## WHAT IS ASKED
Set out the items starting at the line containing "Viewport: 1081px width, 811px" and ending at the line containing "point(21,157)" as a Markdown table with the columns Row and Line, skipping blank lines and leaving the pictures out.

>> BEGIN LISTED RECORDS

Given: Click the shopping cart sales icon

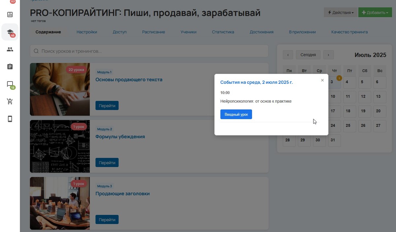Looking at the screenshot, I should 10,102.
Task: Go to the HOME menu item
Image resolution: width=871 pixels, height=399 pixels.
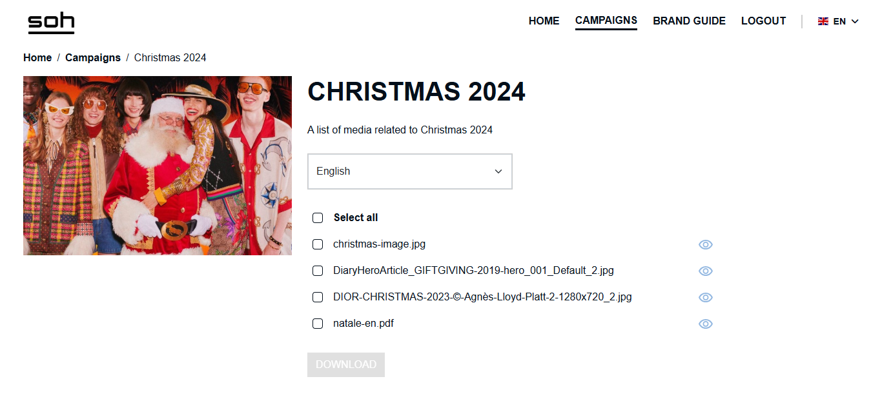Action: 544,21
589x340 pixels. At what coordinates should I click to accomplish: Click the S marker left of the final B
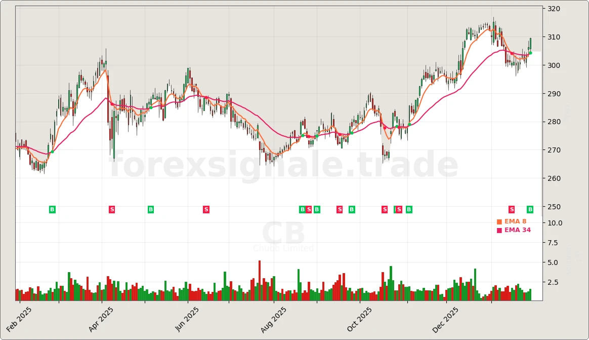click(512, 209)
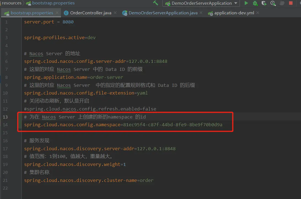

>> END LISTED RECORDS
>> BEGIN LISTED RECORDS

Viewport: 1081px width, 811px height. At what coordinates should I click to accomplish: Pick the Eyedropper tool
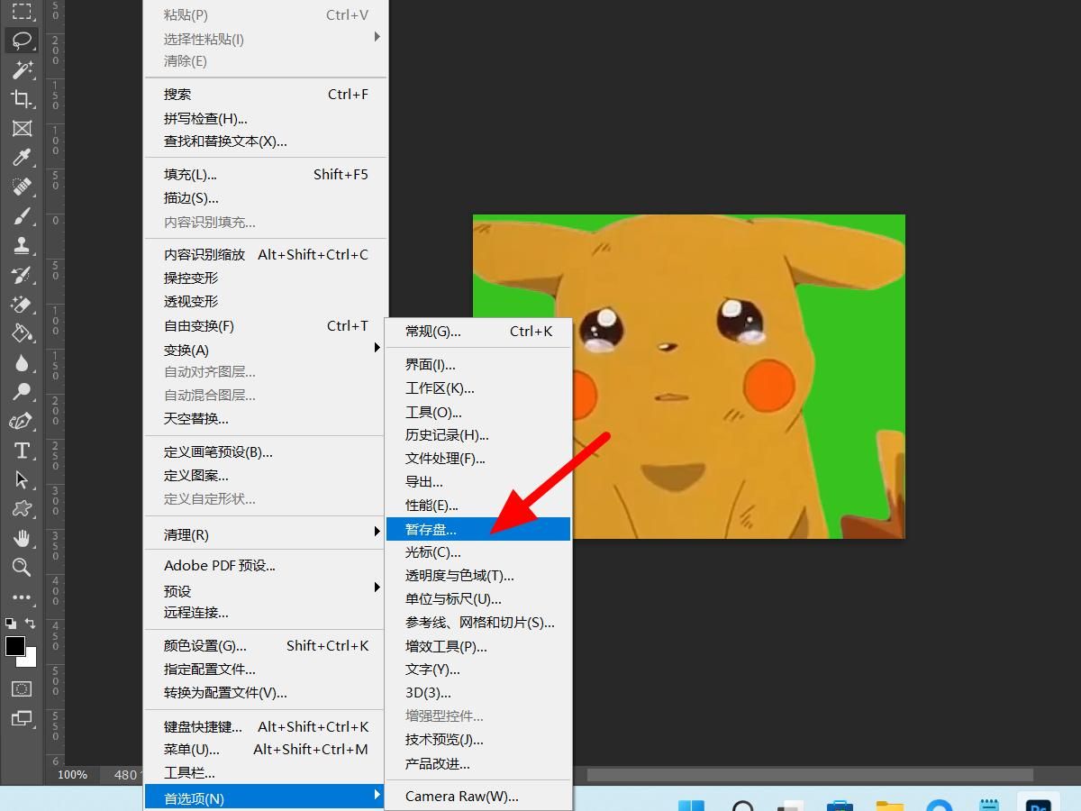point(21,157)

>> END LISTED RECORDS

## TASK SOLUTION
| Row | Line |
|---|---|
| 1 | Viewport: 1081px width, 811px height. At what coordinates should I click to accomplish: Pick the Eyedropper tool |
| 2 | point(21,157) |